Ask yourself why linguists get indignant if you ask them what languages they speak. I know there's a party line on that, too. But ask yourself anyway. You claim that it's like mathematics versus engineering, I claim that it's a result of the widening chasm between abstractions that theorists ponder and the erstwhile object of their theorizing.

But it's just my opinion. My opinion, and the opinion of many others, who have discovered that "sitting behind a computer" and learning to study language in the raw, in the guise of the greatest living corpus ever constructed, the internet, is actually... productive. Not to mention, to be perfectly honest, fun.

(And I hope you get your funding dude, I don't know why you feel compelled to take that out on me. I'm not exactly rolling in cash myself, lest that be your impression.)

starry_eyed

starry_eyed

Owings Mills, MD
September 2004

MAR 15, 2005 02:46 AM

not to make the whole questionable funding seem like the most important issue here. BUT, i'm the vice president of a non profit organization and i don't seem to have any trouble getting monetary nor merchandise to give away.

i guess it's in who and how you ask for help ::shrugs::

HenryTMensch

HenryTMensch

New York, NY
December 2004

MAR 15, 2005 09:52 AM

aj said:
[Look, let me put it in plain English: the Lakoffs, Chomsky, etc. haven't done field work because they are theorists. It's like complaining about math professors not using their expertise to build bridges or do astronomy- it's not even in their domain of inquiry, so writing them off for not being in the field is a completely invalid criticism. When you begin with "absurd ad hominem" arguments regarding people who have nothing to do with what you're talking about, you're not exactly inviting civilized debate. Whether you call bullshit or not, if that point has contined to go over your head, you might just, you know, be in over your head.

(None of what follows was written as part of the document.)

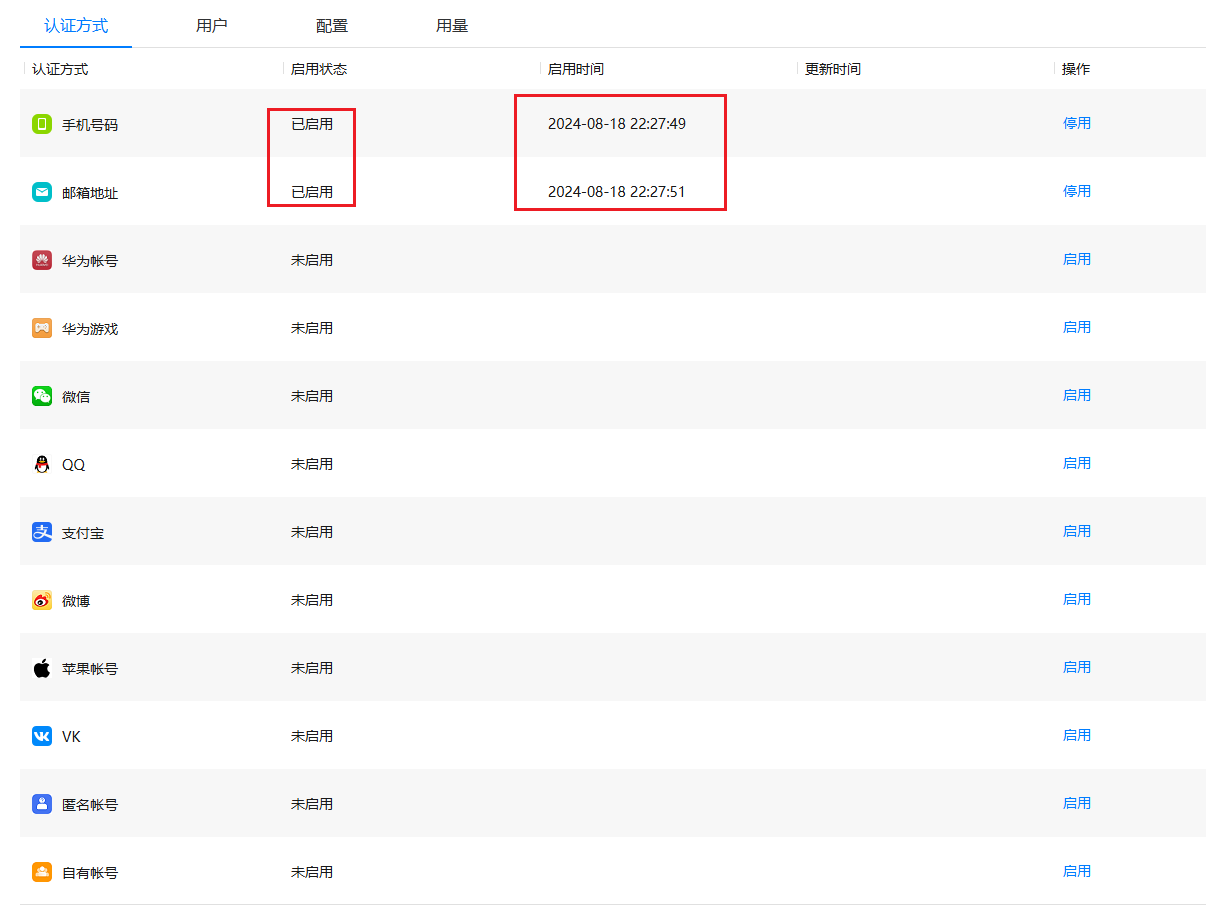Click the 自有帐号 custom account icon
This screenshot has width=1206, height=922.
(41, 871)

I never claimed to be competent to argue the substance of linguistics politics, did I? Not only am I not competent to engage in such an argument, I couldn't care less about the argument. The fact remains, however, that your responding "what do you know, you're not in the field" to Louys was an ad hominem attack. In other words, you attacked him and not the ideas he put forth. Do I really have to explain that to you, mister smarty-pants-linguist? You begain with the bitch-ass ad hominem attack, so who the fuck is the one not inviting civilized debate?

And what does complaining about a lack of funding have to do with it, either?


It takes money to go hang out with native speakers to gather evidence to write a grammar of a language. Since that seems to be louys' litmus test, I thought it would be germane if I actually responded to the one point that has anything to do with the subject at hand.



No, it's not germane. Really. Please. "I want to go hang out with native speakers but wah wah no one will give me funding." Dude. Get a clue. If you are competent, getting funding is easy, at the most a minor inconvenience. If you are incompetent, getting funding is hard. I don't shed a tear for you, amigo.